In the CaCl2 type oilfield water developed areas, the appearance of NaHCO3 is a good indicator for oil and gas charging. Because the NaHCO3 type oilfield water is usually formed by the CO2 inputting which is associated with the oil and gas charging. In zone III, the development of NaHCO3 type water is the result of oil and gas charging. Therefore, zone III is a favorable oil and gas exploration target area. In zones II and IV, a large amount of oil and gas charging may not have happened due to the reservoir being tight, or having insufficient charging power.

6. Conclusions

The mineralization degrees of oilfield water of the Triassic Baikouquan Formation vary greatly in the slope area of the Mahu depression. The mineralization degrees from the northern edge to the slope and center of the depression are average values of 3000 mg/L, 8000 mg/L, 10000 mg/L, to 15000 mg/L, thus, the study area is divided into four zones accordingly (I, II, III, and IV). The NaHCO3 + Na2SO4 type oilfield water is mainly developed in zone I. The CaCl2 type oilfield water is developed in zones II and IV. And the CaCl2 + NaHCO3 type oilfield water is developed in zone III.

The mineralization degrees and types of the oilfield water are closely related to the diagenesis evolution processes, and oil and gas charging. In the area where the Baikouquan Formation is buried at shallow depth (zone I), the diagenesis of the reservoir is weakly compacted, and the oilfield water is NaHCO3 + Na2SO4 type with low mineralization degrees due to the influence of atmospheric precipitation leaching. In areas where the Baikouquan Formation is buried relatively deep (zones II, III, and IV), the diagenesis of the reservoirs is strongly compacted, and the oilfield water has high mineralization degrees and is mainly characterized by the development of CaCl2 type water. However, NaHCO3 type water is also developed in some regions (e.g., zone III), which probably is the result of CO2 inputting associated with oil and gas charging.

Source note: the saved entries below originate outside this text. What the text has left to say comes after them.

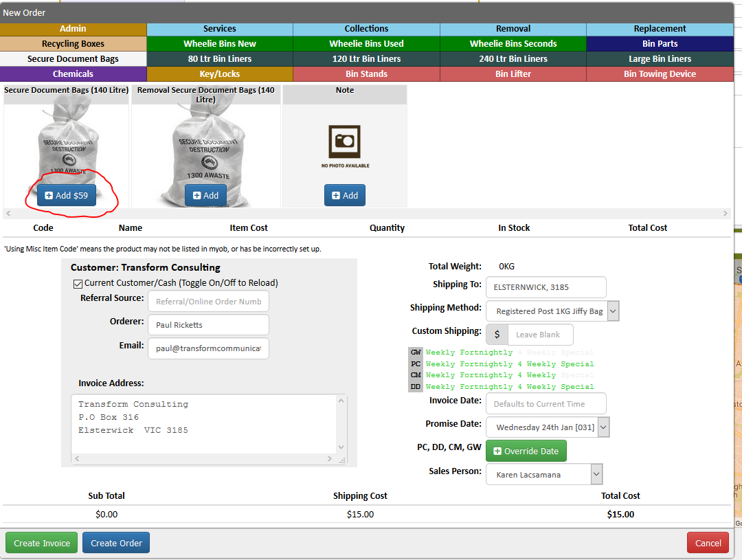This screenshot has height=560, width=742.
Task: Add a Note item
Action: [x=345, y=196]
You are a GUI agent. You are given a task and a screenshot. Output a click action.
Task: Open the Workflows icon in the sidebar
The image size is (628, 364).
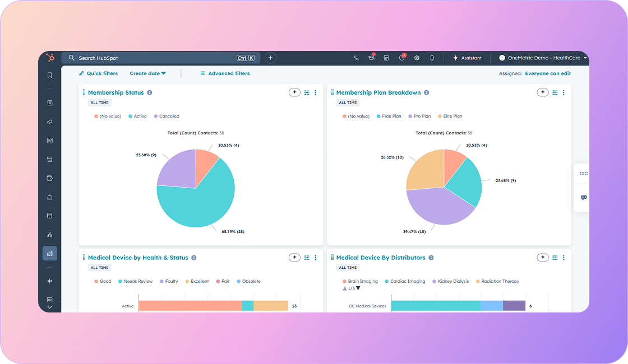point(49,234)
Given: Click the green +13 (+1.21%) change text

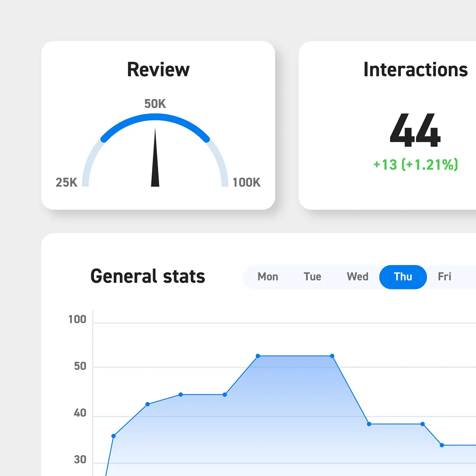Looking at the screenshot, I should click(x=416, y=164).
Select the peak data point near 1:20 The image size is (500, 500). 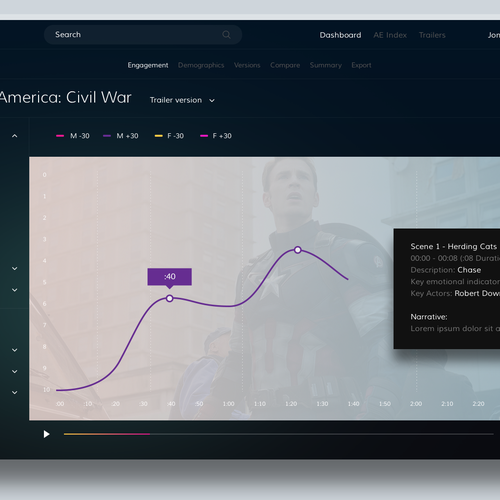pyautogui.click(x=298, y=250)
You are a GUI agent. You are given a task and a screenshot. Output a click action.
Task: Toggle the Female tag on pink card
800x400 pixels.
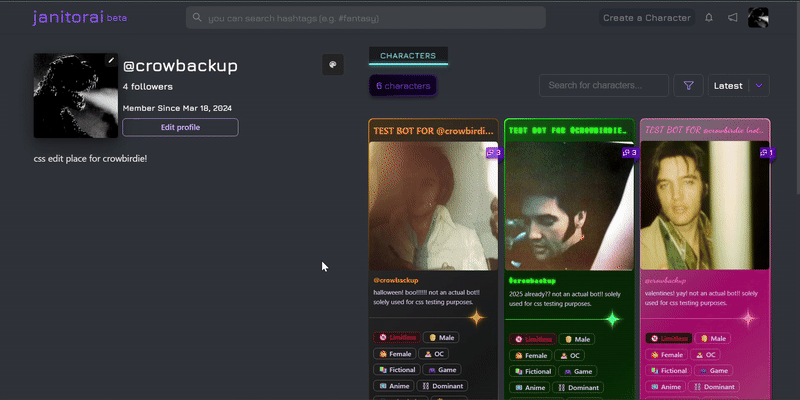tap(665, 355)
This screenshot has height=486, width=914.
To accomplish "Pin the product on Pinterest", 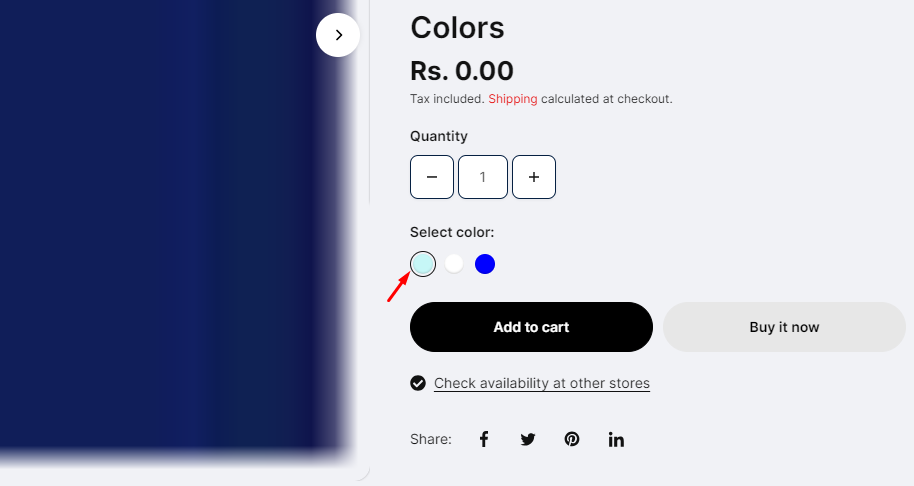I will point(572,439).
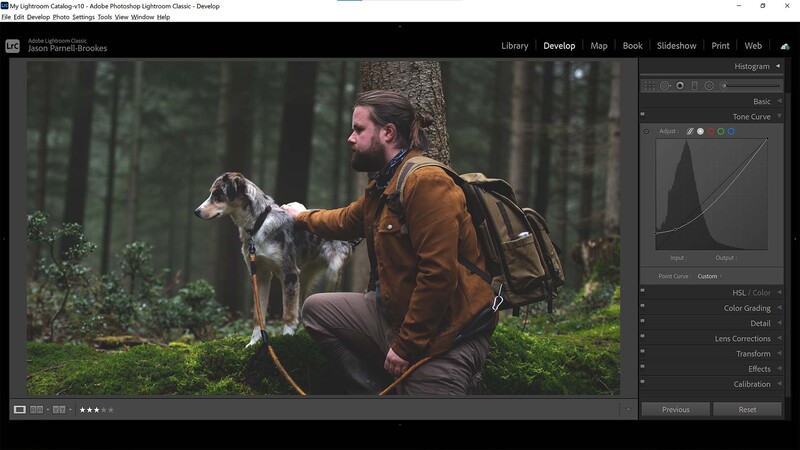
Task: Select the Radial Filter tool
Action: pos(709,86)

The diagenesis characteristics, reservoir profiles, and oilfield water types suggest that zone III has been experienced massive oil and gas charging, and this area is a favorable zone for oil and gas exploration. Zone I in the study area contains normal edge-bottom water and has normal formation pressure coefficients, thus, the favorable targets for oil and gas exploration in this area are structural traps or lithologic traps with good sealed cap-rock.

Data Availability

All data generated or analyzed during this study are included in this article.

Conflicts of Interest

The authors declare that they have no conflicts of interest.

Acknowledgments

This work was supported by funds from the Key Laboratory Project of Gansu Province (No. 1309RTSA041) and the Youth Innovation Promotion Association CAS (2016068).